Tip: Ignore people who tell you that grammar isn’t important in BE.

Background

If you go to BE conferences, read BE articles, or speak to BE teachers you will often come across the idea that ‘grammar isn’t important in Business English’. The argument goes like this: BE students talk mainly to other non-native speakers who won’t notice or mind their mistakes; it’s lexis that carries meaning and communicative competence that helps effective interactions – who ever lost a deal by using the wrong past tense?
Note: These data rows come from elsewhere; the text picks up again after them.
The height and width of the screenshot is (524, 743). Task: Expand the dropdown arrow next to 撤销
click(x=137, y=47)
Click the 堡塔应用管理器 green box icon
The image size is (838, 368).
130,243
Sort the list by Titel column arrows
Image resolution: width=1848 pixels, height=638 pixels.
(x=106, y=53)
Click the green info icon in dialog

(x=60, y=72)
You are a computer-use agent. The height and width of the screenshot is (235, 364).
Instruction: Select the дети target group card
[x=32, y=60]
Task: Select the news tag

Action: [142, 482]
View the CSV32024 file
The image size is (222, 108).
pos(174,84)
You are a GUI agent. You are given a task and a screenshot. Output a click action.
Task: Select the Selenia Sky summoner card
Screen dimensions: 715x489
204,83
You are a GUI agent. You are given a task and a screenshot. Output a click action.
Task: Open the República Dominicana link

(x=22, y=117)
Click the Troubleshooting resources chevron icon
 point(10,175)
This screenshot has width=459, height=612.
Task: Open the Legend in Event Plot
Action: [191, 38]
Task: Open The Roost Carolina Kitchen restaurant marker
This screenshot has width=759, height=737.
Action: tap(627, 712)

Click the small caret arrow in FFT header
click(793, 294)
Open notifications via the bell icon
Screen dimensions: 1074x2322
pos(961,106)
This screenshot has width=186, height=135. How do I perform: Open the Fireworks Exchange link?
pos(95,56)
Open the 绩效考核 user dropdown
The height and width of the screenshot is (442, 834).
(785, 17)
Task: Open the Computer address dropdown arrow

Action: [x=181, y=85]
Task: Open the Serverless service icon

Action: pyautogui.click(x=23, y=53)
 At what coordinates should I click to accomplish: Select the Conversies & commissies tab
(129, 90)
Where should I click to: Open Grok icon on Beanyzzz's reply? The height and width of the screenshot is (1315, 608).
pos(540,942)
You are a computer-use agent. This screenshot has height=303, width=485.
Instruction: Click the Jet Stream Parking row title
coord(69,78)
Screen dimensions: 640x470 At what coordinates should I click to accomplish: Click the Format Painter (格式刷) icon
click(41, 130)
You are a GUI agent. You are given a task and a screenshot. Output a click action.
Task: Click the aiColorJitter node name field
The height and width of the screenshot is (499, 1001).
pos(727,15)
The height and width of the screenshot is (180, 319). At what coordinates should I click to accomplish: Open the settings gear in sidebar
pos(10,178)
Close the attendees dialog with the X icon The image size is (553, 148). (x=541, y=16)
There is some truth in this, and I guess that in general BE teachers with work-oriented students devote less time to grammar than GE teachers with exam-oriented students. That’s fine. However I find that students retain a stubborn interest in grammar – if I focus my language feedback too much on lexical development and not enough on grammatical correction they notice and complain, and after a few days ask for ‘more grammar’. I’m talking about in-work, sophisticated learners at Intermediate/Upper Intermediate level who have paid a lot of money to come on the course. Why do BE students continue to like and want grammar? Here are four reasons:

  • Self-image. When asked why they want more grammar a student’s first response is usually in some way connected with their self-image. They want to be seen at being ‘good at English’ in front of colleagues, business contacts etc. and good grammar is a strong marker of an educated person. In their language as much as in English. That’s just the way the world is.
  • Connection to fluency. When I went to Portugal many years ago I spent my first year doing a full-time course in Portuguese Language and Culture for Foreigners at the University of Lisbon. I arrived at Pre-Intermediate level, not Beginner. I am sorry to say we were taught grammar badly. It was enormously frustrating. It was impossible in my head to just string words and chunks together: there were many lexical items that I knew but I couldn’t use fluently because I had to pause and think about the form and syntax before I spoke them. Everyone else, from a great variety of mother tongue backgrounds, had the same experience. Lack of grammar directly impeded fluency. I’m sure that many students have the same experience.
  • Students see grammar and vocabulary and communicative competence as a package. BE students arrive on day one with grammar from school that they can’t yet activate, vocabulary that they use in their daily jobs, some fixed expressions that they have picked up, some functional phrases that translate easily from the mother tongue, and some communicative competence because of who they are (this being largely behavioural) that needs transferring to the medium of English. In 90% of cases, regardless of their Needs Analysis, what they want from the course is simply to ‘put it all together’, smooth the rough edges, and develop greater fluency and confidence. Grammar is one ingredient in all that and students don’t see it as being more or less important – it’s just there. To miss it out is to cut off one leg of the chair.
  • The human mind’s quest for patterns and completion. Why read the last few chapters of a book or stay to the end of a film? Why place another piece in a jigsaw or solve another clue in a crossword puzzle? Why work through a foreign language grammar syllabus and try to get the exercises right? The reasons are similar: we do it for the satisfaction of getting closure, of seeing how the pieces fit together to make a complex whole. We want the story to finally make sense.